> [What this task involves]:
In your copy, set down the entries exactly and exclude the pictures.

> [Input data]:

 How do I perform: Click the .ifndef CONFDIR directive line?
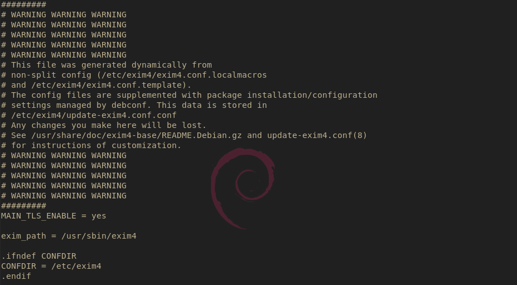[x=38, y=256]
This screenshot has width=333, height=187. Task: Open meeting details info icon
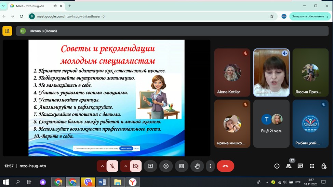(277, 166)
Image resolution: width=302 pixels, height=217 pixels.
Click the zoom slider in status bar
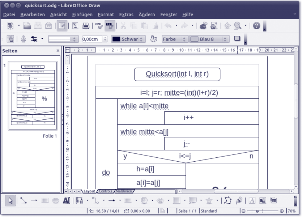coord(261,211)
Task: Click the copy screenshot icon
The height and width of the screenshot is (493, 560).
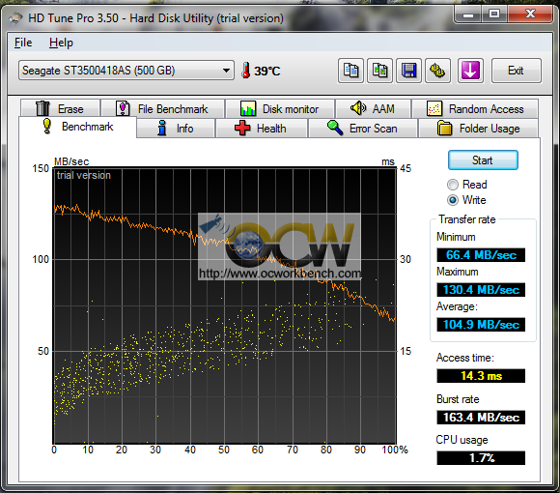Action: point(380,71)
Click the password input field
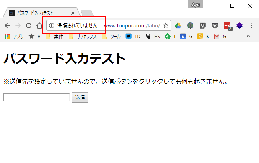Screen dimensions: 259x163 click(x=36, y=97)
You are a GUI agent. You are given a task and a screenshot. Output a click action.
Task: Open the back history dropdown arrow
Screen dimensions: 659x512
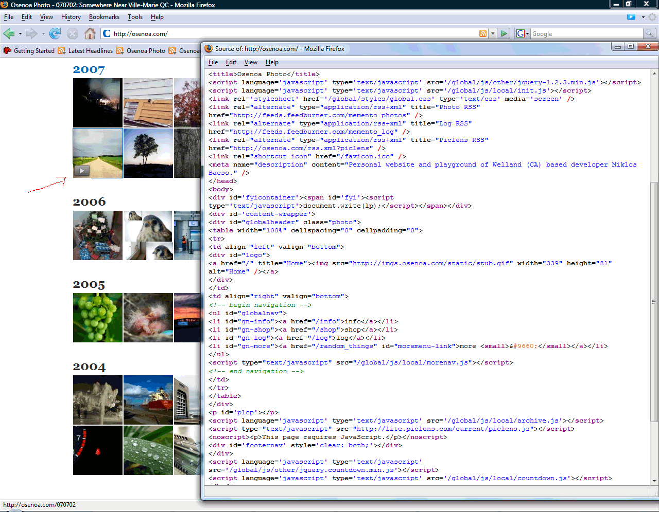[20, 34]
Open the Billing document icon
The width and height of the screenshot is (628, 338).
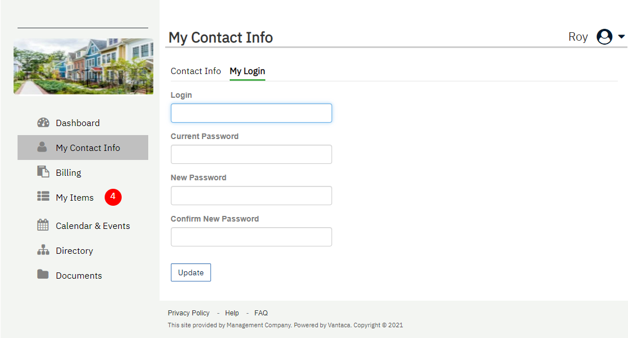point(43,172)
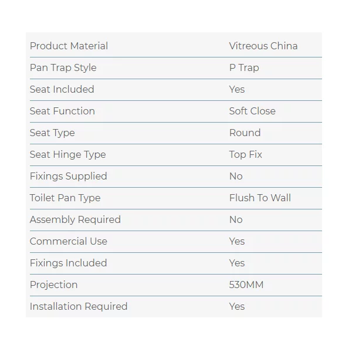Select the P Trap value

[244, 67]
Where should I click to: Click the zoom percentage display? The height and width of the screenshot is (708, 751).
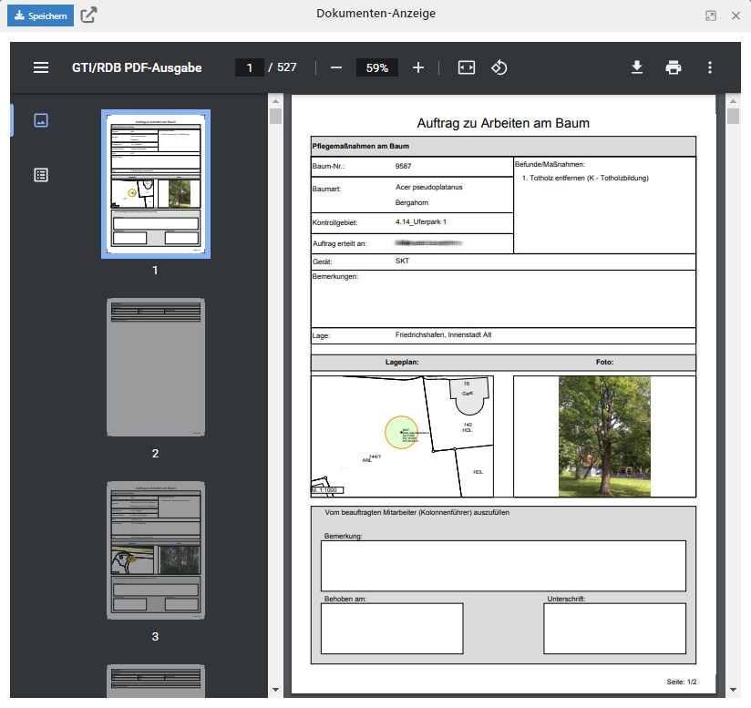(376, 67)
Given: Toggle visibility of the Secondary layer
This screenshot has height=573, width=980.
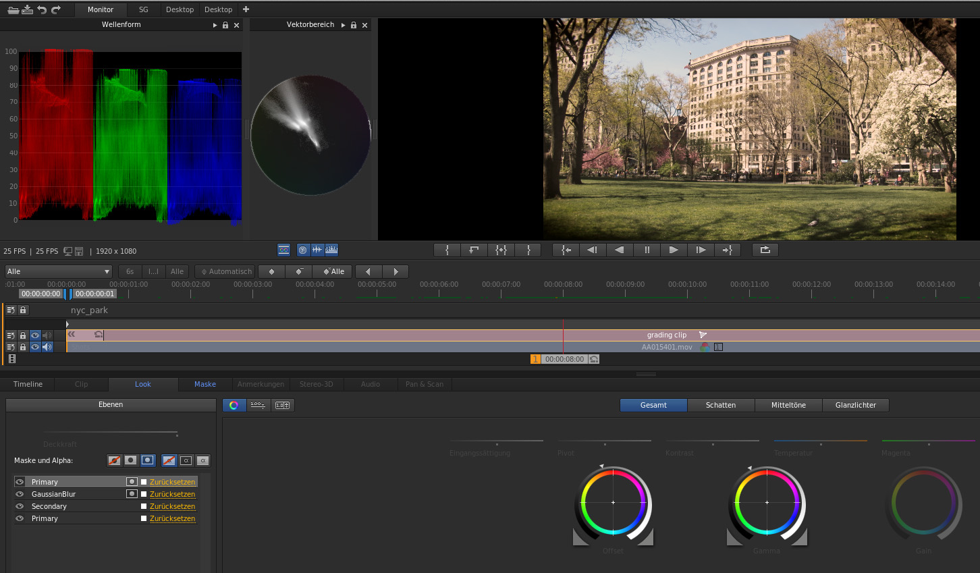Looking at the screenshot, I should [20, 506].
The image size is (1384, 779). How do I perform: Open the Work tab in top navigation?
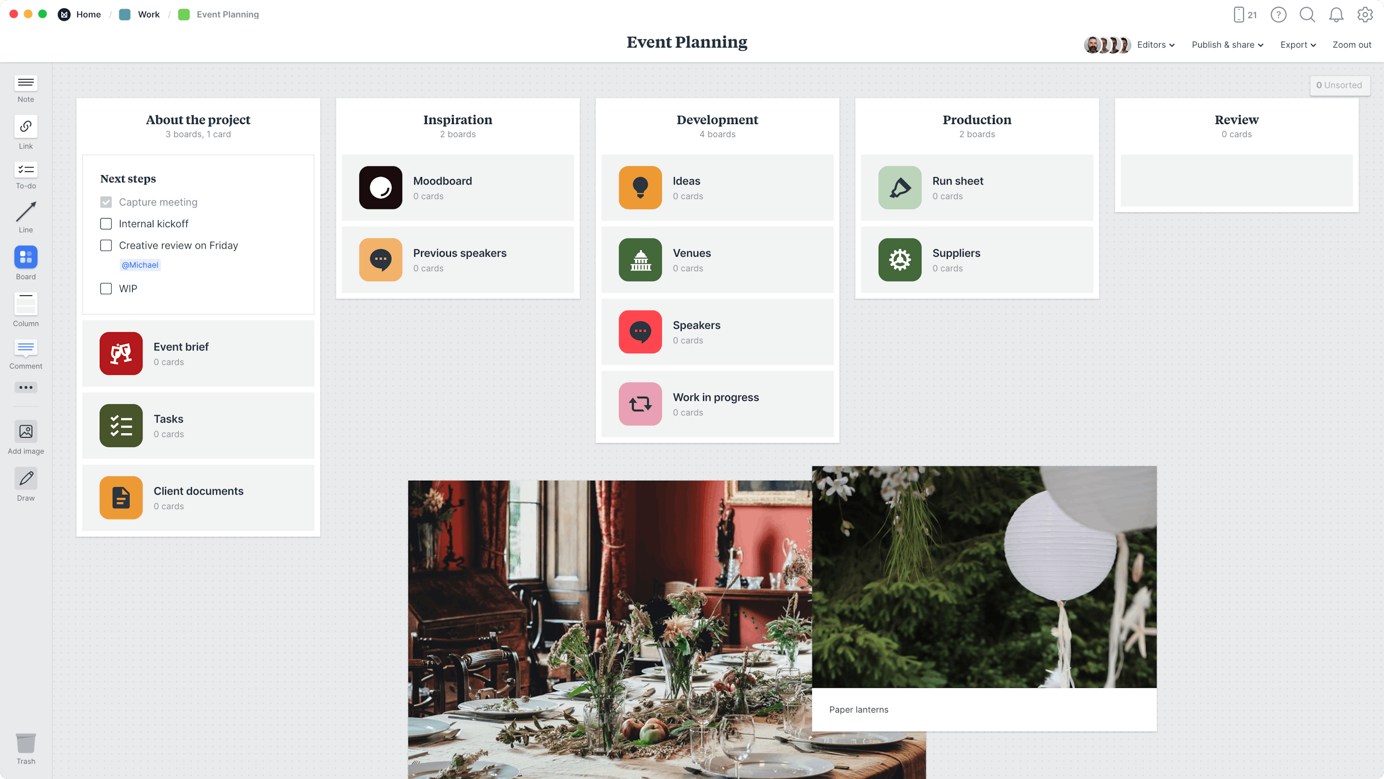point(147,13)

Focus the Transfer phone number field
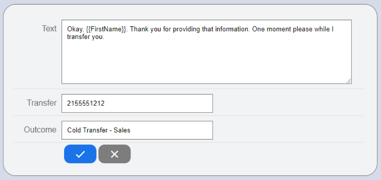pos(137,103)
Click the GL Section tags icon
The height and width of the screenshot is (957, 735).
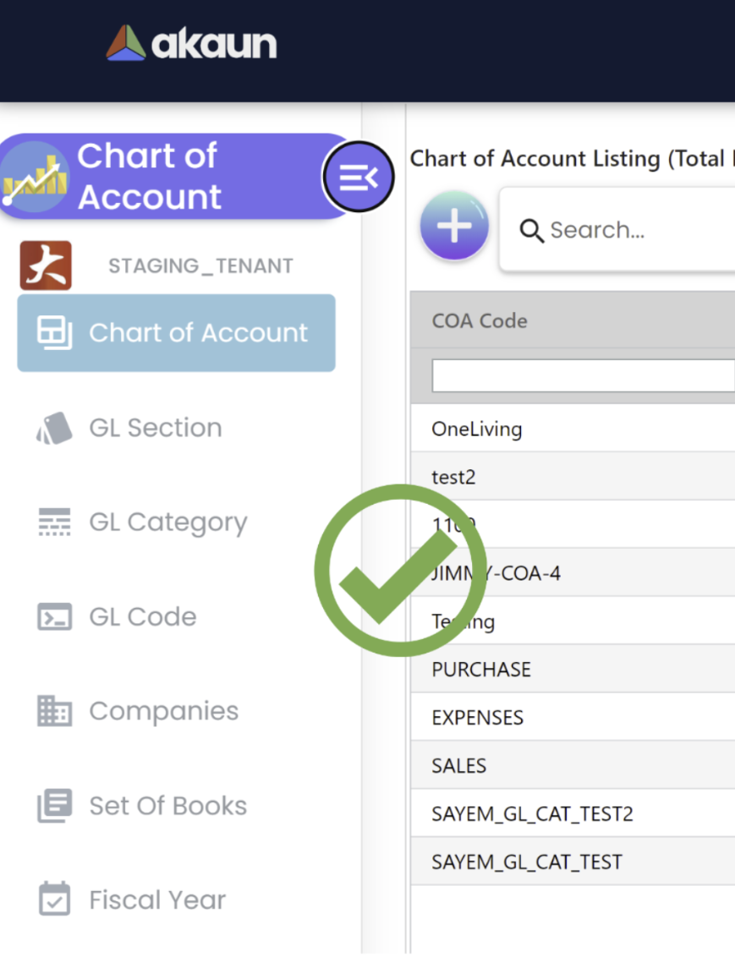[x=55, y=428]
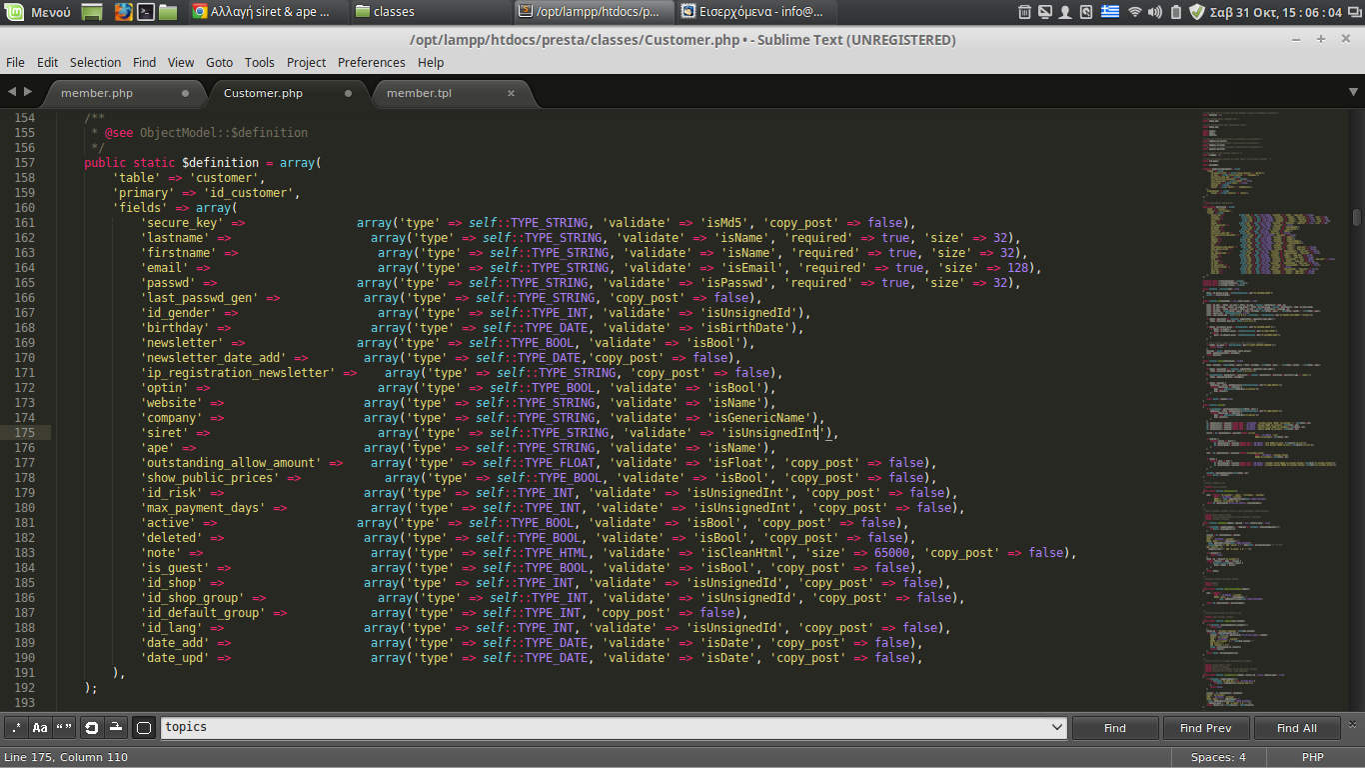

> [Answer box]:
 How do I perform: Click the .ifndef CONFDIR directive line?
[x=38, y=256]
This screenshot has width=333, height=187. Task: Open meeting details info icon
(277, 166)
Image resolution: width=302 pixels, height=217 pixels.
Click the zoom slider in status bar
coord(261,211)
Task: Click the copy screenshot icon
The height and width of the screenshot is (493, 560).
Action: point(380,71)
Click the password input field
Screen dimensions: 259x163 click(x=36, y=97)
You are a GUI agent. You are given a task and a screenshot. Output a click action.
Task: Open the back history dropdown arrow
Screen dimensions: 659x512
[20, 34]
Open the Billing document icon
The width and height of the screenshot is (628, 338).
point(43,172)
Select the P Trap value

[244, 67]
Where should I click to: Click the zoom percentage display? The height and width of the screenshot is (708, 751).
(376, 67)
Given: Toggle visibility of the Secondary layer
This screenshot has height=573, width=980.
Looking at the screenshot, I should [20, 506].
The image size is (1384, 779). How do I perform: Open the Work tab in top navigation?
point(147,13)

Focus the Transfer phone number field
pos(137,103)
Click the GL Section tags icon
The height and width of the screenshot is (957, 735).
[x=55, y=428]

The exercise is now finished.